Le soir quand je remonte dans ma clio Maïf, j’ai l’impression d’avoir un peu plus de place. Ma paire
de ski non vendue m’empêche encore de passer les vitesses et c’est avec un bruit de moteur en surrégime que je rentre chez moi.
Attablé dans ma cuisine, je vide mon sac plastique rempli de pièces sur la table afin de commencer mes
comptes. Cela aurait été plus pratique dans ma caisse flambant neuve mais je l’ai vendue à un acheteur très insistant pour la modique somme de 4
euros (ma plus grosse vente).
Une heure plus tard, je peux inscrire un bas de ma feuille remplie de multiplications et d’additions,
le nombre 37,52 €.
Je me gratte le menton en réfléchissant à mon avenir dans ce métier.

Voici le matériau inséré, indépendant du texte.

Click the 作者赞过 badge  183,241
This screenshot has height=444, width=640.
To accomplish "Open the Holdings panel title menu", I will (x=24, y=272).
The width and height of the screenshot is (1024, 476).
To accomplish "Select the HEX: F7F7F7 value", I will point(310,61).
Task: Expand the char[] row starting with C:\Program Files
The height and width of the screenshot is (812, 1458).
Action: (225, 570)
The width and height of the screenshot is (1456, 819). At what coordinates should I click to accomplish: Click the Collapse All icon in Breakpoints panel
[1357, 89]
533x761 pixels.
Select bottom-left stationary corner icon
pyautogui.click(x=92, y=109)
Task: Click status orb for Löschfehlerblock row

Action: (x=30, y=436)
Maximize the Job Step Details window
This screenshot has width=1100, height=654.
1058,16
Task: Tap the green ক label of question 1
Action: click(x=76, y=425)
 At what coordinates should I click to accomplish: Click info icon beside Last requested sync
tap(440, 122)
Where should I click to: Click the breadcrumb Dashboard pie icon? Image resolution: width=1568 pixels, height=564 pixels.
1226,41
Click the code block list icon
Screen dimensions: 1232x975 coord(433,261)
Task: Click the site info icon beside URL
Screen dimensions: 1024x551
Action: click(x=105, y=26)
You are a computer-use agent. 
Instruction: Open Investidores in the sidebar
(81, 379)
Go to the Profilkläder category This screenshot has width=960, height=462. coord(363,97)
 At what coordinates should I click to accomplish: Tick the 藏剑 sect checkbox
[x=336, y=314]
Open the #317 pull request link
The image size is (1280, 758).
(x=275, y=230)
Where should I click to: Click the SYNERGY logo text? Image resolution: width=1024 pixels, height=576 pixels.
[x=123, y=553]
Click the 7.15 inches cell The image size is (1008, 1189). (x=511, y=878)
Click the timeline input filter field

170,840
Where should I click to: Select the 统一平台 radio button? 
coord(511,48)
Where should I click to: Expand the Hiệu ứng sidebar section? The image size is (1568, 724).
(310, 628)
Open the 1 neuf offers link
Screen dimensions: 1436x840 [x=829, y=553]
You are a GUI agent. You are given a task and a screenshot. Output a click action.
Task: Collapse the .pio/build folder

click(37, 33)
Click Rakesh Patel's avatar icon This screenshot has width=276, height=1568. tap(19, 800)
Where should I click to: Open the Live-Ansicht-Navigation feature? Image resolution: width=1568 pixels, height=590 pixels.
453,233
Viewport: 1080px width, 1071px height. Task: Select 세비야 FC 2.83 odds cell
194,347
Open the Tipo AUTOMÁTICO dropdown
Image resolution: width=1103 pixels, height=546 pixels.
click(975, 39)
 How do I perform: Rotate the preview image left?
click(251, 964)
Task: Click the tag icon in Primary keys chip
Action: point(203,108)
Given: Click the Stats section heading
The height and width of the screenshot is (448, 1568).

Pour prendre ma décision, pas besoin de papier, d’addition ou de multiplication. Juste besoin d’une
division et d’un peu de bon sens : mon salaire mensuel d’enseignant divisé par trente jours est largement supérieur à ma recette d’aujourd’hui.
Il ne m’en faut pas plus pour rayer le métier de commerçant sur ma longue liste et pour débarquer le
lendemain matin à la déchèterie avec ma Clio Maïf afin d’en déverser définitivement le contenu dans la benne « tout venant ».
Avant de partir, je jette un regard nostalgique sur une partie de mon passé qui git au fond de cette
poubelle géante et je vois la casquette qui semble applaudir ma décision de ses deux mains en mousse. Aucun regret.